How do we define a religion? If it is a belief in a supreme being to whom we prays for salvation, safety, favors or relief from suffering, in that sense Buddhism is not a religion. Samsara in which we are in is indeed suffering; it is a terrible wheel of birth and death putting us through endless cycles of woe. Just by thinking about this will send shudder down our spine. The root of this problem is our craving, and the only solution is the destruction of our craving through persistent training. Therefore Buddhism is not a religion but rather a way of mind training.

 

Buddhism is a way of life because it emphasizes the livelihood of harmlessness by developing our noble mind. The Buddha advised us not to blindly accept anything in the Buddhist doctrine; we should accept it after careful consideration. Buddha’s aim is to show us the way to complete liberation from suffering. Nibbana is to reach the Unconditioned or Uncreated, a state beyond the scope of our ordinary untrained mind. Nibbana is not death as many have mis-understood, rather Nibbana is a natural condition (dhatu) existing throughout. It is the quenching of feverish heat of our mental clinging.

--- What to work on ---
[a] In the passage on Buddhism, what is named as the root of the problem of suffering?
[b] Do these statements agree with the passage on Buddhism? (i) The Buddha advised accepting the doctrine only after careful consideration. (ii) Nibbana is a form of death. (iii) The only solution to suffering is prayer to a supreme being. For each, answer yes or no and quote the deciding words.

(Element and text position data)

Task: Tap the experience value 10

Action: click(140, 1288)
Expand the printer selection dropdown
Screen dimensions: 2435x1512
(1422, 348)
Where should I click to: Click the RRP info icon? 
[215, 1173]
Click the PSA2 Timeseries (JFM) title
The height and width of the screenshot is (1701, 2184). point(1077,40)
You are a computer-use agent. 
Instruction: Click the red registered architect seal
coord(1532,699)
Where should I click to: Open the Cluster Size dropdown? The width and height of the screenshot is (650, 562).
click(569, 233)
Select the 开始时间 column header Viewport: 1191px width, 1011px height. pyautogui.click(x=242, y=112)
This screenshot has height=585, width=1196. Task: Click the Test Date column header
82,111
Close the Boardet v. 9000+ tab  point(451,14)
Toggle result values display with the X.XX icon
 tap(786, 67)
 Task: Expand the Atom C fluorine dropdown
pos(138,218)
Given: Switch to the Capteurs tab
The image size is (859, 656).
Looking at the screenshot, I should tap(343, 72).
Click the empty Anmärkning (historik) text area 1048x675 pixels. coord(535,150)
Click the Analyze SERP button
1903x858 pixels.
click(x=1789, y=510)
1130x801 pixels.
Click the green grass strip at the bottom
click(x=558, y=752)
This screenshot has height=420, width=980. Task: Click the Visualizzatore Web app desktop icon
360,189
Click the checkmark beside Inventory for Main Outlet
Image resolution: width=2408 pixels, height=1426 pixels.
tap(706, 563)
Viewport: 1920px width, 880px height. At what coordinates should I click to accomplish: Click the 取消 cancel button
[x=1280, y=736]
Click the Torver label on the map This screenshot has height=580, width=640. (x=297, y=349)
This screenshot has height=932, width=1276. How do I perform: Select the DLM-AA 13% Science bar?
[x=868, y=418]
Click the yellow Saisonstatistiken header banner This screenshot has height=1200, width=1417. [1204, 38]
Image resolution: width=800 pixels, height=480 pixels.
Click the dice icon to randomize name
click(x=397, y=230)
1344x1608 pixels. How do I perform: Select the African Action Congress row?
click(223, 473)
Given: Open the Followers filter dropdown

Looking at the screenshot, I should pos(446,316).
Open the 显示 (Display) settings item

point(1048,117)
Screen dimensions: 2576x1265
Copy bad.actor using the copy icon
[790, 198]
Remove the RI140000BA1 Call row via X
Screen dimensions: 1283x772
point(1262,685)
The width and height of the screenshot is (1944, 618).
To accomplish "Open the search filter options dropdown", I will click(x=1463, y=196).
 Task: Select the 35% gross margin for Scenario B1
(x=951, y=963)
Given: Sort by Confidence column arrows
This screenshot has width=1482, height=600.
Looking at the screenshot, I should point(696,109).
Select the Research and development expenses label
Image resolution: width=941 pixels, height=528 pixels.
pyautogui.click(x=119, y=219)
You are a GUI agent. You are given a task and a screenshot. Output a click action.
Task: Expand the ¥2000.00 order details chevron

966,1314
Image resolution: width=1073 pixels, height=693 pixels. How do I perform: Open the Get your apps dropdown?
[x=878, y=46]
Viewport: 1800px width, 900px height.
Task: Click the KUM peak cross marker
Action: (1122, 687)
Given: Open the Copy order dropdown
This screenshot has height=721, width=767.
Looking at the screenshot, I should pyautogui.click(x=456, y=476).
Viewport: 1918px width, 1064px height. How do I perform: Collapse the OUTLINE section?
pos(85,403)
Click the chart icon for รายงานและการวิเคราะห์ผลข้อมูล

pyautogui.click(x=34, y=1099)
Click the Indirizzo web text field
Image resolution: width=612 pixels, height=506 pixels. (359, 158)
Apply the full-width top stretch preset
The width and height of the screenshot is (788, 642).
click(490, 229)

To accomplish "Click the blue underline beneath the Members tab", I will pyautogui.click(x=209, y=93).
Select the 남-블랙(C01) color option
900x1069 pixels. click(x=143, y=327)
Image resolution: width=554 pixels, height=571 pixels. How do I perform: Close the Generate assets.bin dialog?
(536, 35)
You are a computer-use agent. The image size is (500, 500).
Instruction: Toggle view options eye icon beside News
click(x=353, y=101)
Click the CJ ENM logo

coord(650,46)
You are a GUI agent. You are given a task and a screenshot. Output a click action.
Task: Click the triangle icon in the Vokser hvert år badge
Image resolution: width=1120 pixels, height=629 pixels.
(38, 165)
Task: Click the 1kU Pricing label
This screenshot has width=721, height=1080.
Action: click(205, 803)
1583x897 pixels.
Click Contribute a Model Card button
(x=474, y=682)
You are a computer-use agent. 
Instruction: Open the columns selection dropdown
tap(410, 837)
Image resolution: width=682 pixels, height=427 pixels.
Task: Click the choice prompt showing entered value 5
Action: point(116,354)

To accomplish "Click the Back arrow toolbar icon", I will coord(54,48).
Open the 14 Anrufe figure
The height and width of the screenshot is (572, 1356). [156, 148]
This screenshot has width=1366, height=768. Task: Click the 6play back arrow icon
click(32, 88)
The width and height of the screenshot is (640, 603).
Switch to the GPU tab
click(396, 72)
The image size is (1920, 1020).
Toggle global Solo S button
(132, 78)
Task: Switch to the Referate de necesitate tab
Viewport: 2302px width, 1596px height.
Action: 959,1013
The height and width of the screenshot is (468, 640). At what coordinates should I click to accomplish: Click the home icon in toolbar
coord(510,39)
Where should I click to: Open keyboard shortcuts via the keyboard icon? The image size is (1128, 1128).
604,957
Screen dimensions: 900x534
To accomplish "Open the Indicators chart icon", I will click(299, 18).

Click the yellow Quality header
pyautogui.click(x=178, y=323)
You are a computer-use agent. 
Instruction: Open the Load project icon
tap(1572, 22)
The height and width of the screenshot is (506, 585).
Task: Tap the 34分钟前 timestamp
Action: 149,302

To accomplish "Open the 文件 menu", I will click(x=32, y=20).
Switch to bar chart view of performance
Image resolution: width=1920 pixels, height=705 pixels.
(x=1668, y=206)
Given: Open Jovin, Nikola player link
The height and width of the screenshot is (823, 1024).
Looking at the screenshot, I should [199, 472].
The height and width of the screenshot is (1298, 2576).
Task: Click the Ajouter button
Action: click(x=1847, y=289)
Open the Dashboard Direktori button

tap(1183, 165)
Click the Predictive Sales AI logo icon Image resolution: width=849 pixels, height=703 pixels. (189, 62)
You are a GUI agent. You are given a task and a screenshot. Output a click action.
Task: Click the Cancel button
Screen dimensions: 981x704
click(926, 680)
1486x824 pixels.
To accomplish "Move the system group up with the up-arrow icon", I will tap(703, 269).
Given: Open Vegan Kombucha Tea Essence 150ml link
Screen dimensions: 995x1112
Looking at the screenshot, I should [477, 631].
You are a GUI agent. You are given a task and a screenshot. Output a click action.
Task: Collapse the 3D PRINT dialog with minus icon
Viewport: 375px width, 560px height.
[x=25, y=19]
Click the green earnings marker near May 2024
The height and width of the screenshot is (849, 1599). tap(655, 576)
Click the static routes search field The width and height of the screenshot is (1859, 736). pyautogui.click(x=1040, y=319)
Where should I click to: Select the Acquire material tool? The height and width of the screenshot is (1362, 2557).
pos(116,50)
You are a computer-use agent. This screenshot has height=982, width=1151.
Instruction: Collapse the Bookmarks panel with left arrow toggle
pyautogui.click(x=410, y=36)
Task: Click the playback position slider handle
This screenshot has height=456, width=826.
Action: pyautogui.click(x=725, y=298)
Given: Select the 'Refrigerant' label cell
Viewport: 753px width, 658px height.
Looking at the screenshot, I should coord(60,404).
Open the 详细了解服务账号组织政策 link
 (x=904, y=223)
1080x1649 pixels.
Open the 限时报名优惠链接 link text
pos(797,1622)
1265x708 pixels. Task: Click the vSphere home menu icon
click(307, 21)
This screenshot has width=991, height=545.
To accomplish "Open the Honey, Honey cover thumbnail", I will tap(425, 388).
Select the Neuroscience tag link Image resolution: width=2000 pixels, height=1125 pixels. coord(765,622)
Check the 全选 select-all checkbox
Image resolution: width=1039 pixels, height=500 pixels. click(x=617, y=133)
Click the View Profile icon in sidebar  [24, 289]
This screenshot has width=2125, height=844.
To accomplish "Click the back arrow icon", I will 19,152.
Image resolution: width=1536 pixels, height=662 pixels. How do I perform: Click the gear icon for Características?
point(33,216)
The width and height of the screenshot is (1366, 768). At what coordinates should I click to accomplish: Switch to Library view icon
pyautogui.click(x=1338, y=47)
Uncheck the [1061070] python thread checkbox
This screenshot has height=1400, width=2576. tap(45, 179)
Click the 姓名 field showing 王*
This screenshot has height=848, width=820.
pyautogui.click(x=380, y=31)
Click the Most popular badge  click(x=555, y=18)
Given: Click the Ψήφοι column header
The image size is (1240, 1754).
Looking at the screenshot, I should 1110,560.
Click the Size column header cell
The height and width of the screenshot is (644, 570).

--- Results for the exercise ---
[a] Craving.

[b]
(i) Yes: "we should accept it after careful consideration."
(ii) No: "Nibbana is not death as many have mis-understood."
(iii) No: "the only solution is the destruction of our craving through persistent training."